◆ **WHAT THE TASK ASKS**
Within the entries below, the lines from the one with "Task: Click the tar.gz archive file icon" through the one with "This screenshot has width=464, height=287." are to be set down exactly, both ends kept.

◆ **INFORMATION SHOWN**
··········
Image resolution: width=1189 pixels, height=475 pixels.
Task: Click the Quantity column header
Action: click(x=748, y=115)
··········
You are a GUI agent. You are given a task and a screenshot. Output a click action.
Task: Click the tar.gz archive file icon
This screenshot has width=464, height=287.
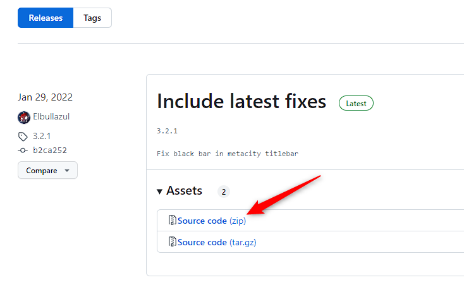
··········
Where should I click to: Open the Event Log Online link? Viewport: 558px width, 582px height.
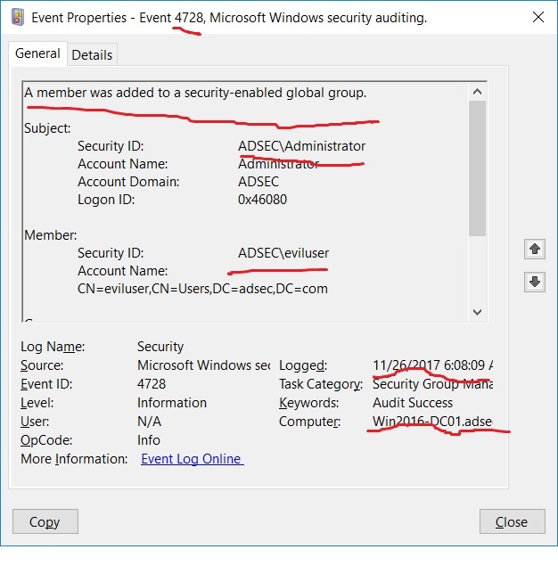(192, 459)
··········
◆ **OUTPUT OF THE TASK**
Task: Click the tar.gz archive file icon
This screenshot has width=464, height=287.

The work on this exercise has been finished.